▸ The request
List every line in the records below that contains the word "beside".
=-=-=-=-=
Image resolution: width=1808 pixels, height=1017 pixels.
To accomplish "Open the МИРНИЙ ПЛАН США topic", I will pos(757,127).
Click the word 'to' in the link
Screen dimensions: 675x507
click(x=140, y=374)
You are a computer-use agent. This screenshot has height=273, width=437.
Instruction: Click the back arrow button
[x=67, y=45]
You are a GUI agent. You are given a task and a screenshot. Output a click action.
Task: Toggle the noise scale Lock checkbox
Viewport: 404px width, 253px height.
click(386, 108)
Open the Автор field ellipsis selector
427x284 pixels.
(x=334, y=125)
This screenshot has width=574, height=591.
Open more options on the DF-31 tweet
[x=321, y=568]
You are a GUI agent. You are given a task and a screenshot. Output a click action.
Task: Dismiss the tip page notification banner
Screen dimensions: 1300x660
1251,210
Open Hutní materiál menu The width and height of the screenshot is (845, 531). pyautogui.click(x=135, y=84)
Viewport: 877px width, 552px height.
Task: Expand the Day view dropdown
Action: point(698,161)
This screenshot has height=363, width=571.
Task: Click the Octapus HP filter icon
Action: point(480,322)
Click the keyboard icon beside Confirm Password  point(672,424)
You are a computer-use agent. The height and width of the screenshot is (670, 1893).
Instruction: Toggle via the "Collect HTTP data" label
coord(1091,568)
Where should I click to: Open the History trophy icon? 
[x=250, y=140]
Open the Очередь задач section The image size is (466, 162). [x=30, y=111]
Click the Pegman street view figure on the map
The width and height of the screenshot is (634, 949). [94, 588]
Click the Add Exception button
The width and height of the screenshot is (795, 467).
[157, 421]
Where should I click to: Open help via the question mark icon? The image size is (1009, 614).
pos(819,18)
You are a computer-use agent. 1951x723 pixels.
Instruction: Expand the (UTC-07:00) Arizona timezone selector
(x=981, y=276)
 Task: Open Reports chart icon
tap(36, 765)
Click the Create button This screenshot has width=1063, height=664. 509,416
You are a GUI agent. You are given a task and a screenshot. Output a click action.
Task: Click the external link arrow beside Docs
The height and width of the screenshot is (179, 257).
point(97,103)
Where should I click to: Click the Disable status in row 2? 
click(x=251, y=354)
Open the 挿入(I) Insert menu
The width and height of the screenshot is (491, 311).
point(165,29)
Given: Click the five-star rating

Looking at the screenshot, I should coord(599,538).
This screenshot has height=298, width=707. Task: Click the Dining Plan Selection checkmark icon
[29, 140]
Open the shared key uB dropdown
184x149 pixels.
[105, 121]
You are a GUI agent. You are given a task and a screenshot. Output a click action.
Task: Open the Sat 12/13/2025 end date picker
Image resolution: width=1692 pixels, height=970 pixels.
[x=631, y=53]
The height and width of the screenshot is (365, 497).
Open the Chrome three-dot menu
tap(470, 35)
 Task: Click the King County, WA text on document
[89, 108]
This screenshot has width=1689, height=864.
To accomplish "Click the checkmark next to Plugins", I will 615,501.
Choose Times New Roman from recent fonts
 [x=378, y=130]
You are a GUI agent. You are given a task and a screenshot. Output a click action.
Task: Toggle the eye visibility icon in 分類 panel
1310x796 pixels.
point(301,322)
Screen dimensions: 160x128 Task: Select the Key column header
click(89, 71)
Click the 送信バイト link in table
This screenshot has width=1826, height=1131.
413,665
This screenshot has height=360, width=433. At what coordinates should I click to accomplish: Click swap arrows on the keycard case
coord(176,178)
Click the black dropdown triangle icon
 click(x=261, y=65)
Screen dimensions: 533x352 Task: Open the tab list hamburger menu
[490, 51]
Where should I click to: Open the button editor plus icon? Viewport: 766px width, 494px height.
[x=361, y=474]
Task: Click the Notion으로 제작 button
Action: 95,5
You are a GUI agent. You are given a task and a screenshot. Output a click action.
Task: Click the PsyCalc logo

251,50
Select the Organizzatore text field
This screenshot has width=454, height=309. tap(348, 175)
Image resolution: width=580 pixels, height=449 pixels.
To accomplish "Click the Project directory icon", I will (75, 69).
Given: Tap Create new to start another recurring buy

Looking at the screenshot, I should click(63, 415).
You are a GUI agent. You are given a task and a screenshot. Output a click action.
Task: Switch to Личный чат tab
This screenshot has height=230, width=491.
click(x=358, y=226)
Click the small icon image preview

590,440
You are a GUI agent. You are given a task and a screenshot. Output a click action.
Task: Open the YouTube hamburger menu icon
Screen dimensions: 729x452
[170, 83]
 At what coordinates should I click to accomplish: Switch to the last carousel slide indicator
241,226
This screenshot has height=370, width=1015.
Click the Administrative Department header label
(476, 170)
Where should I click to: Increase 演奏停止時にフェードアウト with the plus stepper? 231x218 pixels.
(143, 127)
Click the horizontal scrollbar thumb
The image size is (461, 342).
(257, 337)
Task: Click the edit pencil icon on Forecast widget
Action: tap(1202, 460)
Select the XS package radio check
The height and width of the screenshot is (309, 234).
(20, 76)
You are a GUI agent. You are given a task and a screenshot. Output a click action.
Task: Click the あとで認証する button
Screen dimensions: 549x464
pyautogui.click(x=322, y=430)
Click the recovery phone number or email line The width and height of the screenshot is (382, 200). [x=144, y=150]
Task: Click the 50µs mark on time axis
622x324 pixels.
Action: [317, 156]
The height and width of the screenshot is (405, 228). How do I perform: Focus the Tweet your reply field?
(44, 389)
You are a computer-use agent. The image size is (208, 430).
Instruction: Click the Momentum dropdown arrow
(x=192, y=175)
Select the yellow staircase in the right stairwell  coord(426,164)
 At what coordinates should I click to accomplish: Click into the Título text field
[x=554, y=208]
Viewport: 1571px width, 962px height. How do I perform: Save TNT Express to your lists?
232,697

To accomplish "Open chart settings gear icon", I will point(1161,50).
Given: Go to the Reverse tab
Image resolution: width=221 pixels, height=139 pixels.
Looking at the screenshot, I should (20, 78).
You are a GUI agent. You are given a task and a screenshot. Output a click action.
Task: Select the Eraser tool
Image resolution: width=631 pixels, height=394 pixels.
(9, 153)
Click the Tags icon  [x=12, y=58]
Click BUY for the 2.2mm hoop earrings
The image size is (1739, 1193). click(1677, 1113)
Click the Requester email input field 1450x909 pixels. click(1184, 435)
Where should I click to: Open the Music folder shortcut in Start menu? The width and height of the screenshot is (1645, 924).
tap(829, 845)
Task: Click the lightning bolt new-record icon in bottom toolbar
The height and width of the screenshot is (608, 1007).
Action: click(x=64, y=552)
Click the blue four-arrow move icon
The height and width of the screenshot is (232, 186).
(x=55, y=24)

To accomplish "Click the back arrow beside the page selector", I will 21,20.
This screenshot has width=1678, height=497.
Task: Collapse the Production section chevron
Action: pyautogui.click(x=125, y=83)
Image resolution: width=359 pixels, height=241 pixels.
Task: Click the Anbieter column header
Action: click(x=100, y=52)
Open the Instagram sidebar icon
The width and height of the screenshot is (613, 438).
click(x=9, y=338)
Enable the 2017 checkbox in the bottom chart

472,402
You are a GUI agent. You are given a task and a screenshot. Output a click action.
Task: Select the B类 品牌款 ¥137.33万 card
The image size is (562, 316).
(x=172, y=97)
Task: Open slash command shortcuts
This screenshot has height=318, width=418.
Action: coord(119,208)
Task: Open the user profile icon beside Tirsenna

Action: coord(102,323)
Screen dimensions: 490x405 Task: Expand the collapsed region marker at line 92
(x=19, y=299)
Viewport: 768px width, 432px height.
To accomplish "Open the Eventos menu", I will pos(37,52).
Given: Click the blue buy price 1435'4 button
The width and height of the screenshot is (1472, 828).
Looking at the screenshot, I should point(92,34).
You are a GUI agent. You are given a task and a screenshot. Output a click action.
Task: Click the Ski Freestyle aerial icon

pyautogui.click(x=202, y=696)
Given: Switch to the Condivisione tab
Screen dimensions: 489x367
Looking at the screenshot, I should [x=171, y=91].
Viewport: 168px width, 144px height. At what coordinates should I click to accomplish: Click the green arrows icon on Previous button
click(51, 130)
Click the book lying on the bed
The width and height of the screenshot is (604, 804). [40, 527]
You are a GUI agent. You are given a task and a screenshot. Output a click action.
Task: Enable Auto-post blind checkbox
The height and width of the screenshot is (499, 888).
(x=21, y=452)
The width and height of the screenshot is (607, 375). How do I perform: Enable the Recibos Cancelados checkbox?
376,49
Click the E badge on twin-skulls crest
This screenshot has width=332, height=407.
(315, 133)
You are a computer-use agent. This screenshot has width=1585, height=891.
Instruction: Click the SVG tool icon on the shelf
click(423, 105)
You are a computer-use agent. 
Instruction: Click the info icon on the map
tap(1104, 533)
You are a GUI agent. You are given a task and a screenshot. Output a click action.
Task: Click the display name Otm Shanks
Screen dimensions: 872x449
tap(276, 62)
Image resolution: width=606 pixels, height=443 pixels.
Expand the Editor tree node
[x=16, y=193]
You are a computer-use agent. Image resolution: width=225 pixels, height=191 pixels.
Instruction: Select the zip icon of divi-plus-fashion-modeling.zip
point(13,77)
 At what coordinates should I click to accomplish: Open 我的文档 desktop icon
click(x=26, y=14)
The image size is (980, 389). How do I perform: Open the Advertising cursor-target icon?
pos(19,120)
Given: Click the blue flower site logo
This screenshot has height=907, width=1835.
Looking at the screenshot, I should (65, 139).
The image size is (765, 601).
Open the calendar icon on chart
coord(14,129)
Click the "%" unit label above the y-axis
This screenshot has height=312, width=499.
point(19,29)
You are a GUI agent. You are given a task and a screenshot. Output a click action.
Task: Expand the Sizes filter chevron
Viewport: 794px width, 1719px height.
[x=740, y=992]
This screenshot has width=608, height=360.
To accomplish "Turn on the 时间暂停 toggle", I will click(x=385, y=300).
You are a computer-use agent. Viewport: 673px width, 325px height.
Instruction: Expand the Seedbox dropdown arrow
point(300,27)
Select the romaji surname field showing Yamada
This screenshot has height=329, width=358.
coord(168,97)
=-=-=-=-=
▸ Response to the task
Click the keyboard icon beside Confirm Password  point(672,424)
Task: Click the external link arrow beside Docs
To accomplish "Click the back arrow beside the page selector", I will 21,20.
Task: Open the user profile icon beside Tirsenna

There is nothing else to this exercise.